Il indique que la circulation de l’agent pathogène pourrait être facilitée par les mouvements des navires, les courants marins ou encore les poissons qui se nourrissent d’oursins infectés.
« Nous savons que cela a commencé chez nous et que cela s’est rapidement déplacé vers le sud, le long des routes maritimes de la mer Rouge », analyse Bronstein, ajoutant que ses chercheurs et lui savaient que l’agent pathogène était passé par le port jordanien d’Aqaba, non loin d’Eilat, avant d’atteindre la péninsule du Sinaï.
« Le premier endroit où nous avons identifié la mortalité, dans le Sinaï, se situe non loin d’un petit port, à Nuweiba, qui accueille des ferries d’Aqaba. Deux semaines plus tard, il était à Dahab, 70 kilomètres plus au sud », se souvient-il. Les chercheurs se sont rendus à Dahab lorsque l’agent pathogène y a été identifié : ils y ont vu des populations d’oursins en bonne santé se transformer en squelettes.
« Nous ne pouvons pas guérir la mer en lui donnant des médicaments », poursuit-il, « mais nous pouvons faire en sorte de limiter les dégâts que nous causons. »

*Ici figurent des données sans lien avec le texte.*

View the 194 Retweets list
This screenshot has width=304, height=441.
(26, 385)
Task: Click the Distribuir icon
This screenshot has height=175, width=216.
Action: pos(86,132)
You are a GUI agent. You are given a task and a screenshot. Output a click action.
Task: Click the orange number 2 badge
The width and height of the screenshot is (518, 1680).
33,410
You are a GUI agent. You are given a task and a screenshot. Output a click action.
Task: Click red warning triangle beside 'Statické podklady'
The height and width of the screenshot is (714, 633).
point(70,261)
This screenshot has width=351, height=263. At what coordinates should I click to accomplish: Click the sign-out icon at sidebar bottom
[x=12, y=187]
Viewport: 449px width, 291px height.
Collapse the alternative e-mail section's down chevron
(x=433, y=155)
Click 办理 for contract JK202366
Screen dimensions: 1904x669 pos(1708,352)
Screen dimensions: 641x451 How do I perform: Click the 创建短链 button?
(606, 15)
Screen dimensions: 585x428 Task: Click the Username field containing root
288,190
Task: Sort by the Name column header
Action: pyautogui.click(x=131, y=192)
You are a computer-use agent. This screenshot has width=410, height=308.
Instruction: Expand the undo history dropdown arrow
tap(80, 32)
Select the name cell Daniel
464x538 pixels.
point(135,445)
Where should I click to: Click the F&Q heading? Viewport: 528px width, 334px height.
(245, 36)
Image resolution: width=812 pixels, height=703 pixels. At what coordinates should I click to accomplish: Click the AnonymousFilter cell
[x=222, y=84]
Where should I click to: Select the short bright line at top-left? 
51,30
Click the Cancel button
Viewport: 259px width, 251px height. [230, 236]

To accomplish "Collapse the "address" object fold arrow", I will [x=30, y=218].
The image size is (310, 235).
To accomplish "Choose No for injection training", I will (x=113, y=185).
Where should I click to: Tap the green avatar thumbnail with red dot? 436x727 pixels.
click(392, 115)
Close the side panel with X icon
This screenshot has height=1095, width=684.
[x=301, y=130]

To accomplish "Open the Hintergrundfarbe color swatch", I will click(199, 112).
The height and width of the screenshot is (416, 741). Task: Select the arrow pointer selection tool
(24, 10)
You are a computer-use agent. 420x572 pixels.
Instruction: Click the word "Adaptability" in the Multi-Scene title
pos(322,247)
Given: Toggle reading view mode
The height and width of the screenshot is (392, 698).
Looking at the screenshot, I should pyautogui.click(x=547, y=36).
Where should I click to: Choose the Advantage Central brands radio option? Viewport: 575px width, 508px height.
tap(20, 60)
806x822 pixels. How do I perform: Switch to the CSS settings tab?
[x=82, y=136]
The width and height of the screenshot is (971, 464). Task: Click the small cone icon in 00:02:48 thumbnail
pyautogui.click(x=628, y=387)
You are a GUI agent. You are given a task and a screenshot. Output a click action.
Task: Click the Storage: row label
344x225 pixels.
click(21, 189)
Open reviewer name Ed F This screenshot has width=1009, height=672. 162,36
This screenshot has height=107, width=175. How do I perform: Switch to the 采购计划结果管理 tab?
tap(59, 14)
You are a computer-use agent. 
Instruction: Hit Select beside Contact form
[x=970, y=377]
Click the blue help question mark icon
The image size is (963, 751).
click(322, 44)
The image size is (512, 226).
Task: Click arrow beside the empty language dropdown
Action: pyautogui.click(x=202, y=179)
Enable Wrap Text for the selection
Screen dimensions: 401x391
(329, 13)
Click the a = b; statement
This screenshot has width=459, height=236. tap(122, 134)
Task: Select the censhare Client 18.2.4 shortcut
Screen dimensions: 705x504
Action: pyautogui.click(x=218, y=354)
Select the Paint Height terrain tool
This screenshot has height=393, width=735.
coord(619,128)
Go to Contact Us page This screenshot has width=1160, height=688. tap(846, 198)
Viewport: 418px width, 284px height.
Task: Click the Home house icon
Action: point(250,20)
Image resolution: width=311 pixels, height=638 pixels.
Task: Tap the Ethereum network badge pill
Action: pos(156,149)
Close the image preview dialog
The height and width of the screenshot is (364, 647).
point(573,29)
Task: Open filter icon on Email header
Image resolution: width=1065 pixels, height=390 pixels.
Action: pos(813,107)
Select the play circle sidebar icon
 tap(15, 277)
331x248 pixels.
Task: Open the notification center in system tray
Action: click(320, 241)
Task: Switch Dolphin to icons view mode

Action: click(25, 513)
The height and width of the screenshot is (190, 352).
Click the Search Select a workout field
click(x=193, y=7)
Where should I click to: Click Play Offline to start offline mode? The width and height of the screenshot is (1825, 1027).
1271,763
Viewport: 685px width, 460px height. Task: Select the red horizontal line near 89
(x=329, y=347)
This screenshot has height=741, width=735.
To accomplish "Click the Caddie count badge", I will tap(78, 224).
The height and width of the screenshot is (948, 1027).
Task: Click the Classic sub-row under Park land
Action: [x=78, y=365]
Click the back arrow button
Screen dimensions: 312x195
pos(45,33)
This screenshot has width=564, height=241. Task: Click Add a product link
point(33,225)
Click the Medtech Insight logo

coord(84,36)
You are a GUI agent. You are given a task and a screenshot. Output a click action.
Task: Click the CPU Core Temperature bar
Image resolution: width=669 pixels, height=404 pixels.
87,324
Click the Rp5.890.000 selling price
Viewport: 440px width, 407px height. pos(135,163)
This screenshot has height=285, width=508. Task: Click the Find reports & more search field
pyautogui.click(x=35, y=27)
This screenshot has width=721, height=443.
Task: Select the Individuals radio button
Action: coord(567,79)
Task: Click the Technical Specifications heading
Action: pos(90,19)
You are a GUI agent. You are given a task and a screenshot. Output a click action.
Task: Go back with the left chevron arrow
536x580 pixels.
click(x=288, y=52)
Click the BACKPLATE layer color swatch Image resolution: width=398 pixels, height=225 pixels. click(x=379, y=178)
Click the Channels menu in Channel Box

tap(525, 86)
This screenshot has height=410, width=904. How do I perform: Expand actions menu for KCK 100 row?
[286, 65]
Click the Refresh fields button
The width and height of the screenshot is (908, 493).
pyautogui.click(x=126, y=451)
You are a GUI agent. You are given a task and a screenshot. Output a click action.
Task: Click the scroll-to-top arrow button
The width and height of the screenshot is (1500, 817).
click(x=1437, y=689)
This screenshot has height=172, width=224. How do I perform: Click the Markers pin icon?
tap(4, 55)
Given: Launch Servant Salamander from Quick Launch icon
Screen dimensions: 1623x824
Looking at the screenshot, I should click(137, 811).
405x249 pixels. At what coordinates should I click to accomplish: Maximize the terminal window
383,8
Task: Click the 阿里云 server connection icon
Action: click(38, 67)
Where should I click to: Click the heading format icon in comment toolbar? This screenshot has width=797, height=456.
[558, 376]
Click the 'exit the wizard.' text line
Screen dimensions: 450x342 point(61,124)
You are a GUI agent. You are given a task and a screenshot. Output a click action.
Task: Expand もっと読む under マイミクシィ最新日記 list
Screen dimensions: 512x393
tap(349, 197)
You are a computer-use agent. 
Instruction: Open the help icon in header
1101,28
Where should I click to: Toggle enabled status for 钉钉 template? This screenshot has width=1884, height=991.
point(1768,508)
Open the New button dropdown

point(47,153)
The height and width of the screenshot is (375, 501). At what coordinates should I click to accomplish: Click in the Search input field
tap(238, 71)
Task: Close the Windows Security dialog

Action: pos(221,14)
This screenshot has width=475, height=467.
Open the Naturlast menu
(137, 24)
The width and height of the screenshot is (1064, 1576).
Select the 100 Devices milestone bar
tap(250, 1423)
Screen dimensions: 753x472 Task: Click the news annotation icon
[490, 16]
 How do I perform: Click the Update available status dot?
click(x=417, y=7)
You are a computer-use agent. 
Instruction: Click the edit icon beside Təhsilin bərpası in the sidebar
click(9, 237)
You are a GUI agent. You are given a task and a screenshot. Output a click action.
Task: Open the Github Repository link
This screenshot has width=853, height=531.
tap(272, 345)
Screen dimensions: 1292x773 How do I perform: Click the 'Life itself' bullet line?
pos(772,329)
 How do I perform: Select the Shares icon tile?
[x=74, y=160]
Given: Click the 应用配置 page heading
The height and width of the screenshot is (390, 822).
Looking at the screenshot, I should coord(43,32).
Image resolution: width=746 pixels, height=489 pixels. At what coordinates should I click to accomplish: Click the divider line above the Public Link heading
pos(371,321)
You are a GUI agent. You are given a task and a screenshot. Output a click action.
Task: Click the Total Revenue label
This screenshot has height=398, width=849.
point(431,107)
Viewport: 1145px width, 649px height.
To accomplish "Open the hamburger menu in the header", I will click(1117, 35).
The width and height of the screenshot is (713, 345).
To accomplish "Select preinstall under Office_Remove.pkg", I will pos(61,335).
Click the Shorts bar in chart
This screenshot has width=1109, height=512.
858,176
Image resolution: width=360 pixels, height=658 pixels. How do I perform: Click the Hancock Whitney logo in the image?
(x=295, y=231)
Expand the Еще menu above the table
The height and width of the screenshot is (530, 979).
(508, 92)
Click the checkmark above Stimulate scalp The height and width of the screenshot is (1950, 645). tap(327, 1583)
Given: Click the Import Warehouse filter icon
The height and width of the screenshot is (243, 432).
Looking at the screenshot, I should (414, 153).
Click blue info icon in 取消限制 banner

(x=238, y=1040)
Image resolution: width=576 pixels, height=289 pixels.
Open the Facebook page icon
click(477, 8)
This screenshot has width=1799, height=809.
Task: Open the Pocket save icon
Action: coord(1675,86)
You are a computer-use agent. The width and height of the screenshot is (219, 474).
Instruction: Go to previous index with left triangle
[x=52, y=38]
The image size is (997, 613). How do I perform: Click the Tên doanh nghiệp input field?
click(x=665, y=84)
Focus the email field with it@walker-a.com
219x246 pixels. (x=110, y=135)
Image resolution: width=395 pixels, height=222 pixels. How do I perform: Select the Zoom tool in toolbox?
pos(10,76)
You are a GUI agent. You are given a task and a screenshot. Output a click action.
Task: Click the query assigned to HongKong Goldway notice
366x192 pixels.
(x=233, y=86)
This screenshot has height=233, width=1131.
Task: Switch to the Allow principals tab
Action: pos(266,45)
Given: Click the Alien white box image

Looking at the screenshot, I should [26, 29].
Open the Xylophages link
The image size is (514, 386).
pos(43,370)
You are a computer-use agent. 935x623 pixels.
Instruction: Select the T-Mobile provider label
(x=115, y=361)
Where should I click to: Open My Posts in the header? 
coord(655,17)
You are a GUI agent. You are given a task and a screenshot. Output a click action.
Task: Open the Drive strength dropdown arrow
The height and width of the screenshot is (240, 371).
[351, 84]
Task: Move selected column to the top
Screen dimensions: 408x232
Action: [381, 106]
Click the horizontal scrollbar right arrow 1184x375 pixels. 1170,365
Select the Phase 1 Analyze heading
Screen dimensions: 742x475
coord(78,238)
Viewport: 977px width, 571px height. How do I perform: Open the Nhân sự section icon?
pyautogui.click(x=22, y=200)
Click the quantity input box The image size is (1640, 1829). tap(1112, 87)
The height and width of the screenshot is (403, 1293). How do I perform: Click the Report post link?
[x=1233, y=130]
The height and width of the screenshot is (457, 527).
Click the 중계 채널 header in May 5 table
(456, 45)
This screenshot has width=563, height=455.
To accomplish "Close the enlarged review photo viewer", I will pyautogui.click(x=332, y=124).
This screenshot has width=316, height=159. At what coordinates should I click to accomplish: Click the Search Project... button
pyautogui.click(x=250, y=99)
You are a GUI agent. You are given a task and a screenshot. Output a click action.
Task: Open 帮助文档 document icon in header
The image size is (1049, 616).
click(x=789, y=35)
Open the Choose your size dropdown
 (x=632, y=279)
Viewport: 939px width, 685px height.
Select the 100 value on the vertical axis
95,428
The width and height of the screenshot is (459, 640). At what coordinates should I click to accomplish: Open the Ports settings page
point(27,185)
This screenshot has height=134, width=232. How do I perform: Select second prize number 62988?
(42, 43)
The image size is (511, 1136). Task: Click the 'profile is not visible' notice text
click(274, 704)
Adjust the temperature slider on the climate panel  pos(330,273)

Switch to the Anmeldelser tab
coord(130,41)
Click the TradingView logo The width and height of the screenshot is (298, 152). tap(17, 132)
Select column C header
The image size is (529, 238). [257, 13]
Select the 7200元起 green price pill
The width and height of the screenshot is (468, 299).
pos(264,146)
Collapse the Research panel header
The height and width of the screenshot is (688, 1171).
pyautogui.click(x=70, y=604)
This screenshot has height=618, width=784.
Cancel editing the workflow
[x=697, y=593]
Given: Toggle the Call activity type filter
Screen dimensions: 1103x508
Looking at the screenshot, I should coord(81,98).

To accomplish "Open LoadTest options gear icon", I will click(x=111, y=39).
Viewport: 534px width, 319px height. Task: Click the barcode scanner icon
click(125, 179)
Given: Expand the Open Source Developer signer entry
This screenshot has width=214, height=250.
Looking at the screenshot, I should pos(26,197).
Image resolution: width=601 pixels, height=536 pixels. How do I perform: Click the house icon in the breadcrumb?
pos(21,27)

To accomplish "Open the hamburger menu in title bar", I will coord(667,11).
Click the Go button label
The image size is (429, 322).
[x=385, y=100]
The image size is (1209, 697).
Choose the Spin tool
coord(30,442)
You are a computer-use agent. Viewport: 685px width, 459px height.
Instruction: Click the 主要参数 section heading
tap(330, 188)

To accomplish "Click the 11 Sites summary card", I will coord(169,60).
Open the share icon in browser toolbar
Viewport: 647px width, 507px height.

La recherche pourrait aider à gérer la maladie, estime-t-il. Par exemple, si le transport maritime s’avérait être la cause, l’eau des ballasts des navires pourraient faire l’objet d’une analyse ADN avant d’être vidée.
Bronstein conseille d’organiser rapidement la reproduction de ces oursins en voie de disparition dans des systèmes déconnectés de l’eau de mer en vue d’une réintroduction dans leur environnement naturel.
Interrogé sur la possible substitution des oursins Diadema par d’autres organismes, Bronstein a expliqué que chaque espèce d’oursin se nourrit différemment sur le récif. D’autres oursins, dont le nombre semble augmenter, mangent moins d’algues et pourraient à terme poser problème car, en broutant, ils cassent de minuscules morceaux du substrat corallien dur, ce qui contribue à l’érosion des récifs.
Certains sont d’avis de remplacer les oursins diadèmes par des poissons, mais Bronstein estime que les algues sont capables d’atteindre une masse critique en l’espace de quelques semaines, là où il faudra des années pour que les populations de poissons soient de taille à les manger toutes.
Par ailleurs, si la pêche dans le golfe d’Eilat est dûment réglementée, la mer Rouge et l’océan Indien font eux l’objet d’une surpêche.
L’équipe de Bronstein travaille avec d’autres scientifiques, en Europe et dans la région, pour analyser les conséquences de la mortalité des oursins sur les coraux de la mer Rouge.
« Les oursins Diadema ne sont pas revenus dans le golfe d’Eilat. Nous n’en avons compté qu’une poignée. Et nous savons que la mortalité en mer Rouge y est plus élevée encore que dans les Caraïbes », ajoute-t-il. « Nous commençons à en percevoir les effets sur la couverture par les algues des récifs coralliens. »
Les coraux d’Eilat revêtent une grande importance à l’échelle mondiale, car ils se sont jusqu’alors avérés très résistants face à l’élévation des températures de la mer, exempts des signes – mortels – de blanchissement observés dans d’autres récifs.
Pour autant, ils font face à de nombreuses menaces, du développement touristique au ruissellement des engrais et des pesticides en passant par la pollution pétrolière.
L’étude a été dirigée par Omri Bronstein, de l’École de zoologie et du Musée d’histoire naturelle Steinhardt (SMNH), en collaboration avec les étudiants chercheurs Lachan Roth, Gal Eviatar, Lisa Schmidt et May Bonomo, ainsi que Tamar Feldstein-Farkash, des musées Steinhardt.
Ces résultats alarmants ont été publiés, jeudi, dans la revue scientifique Current Biology.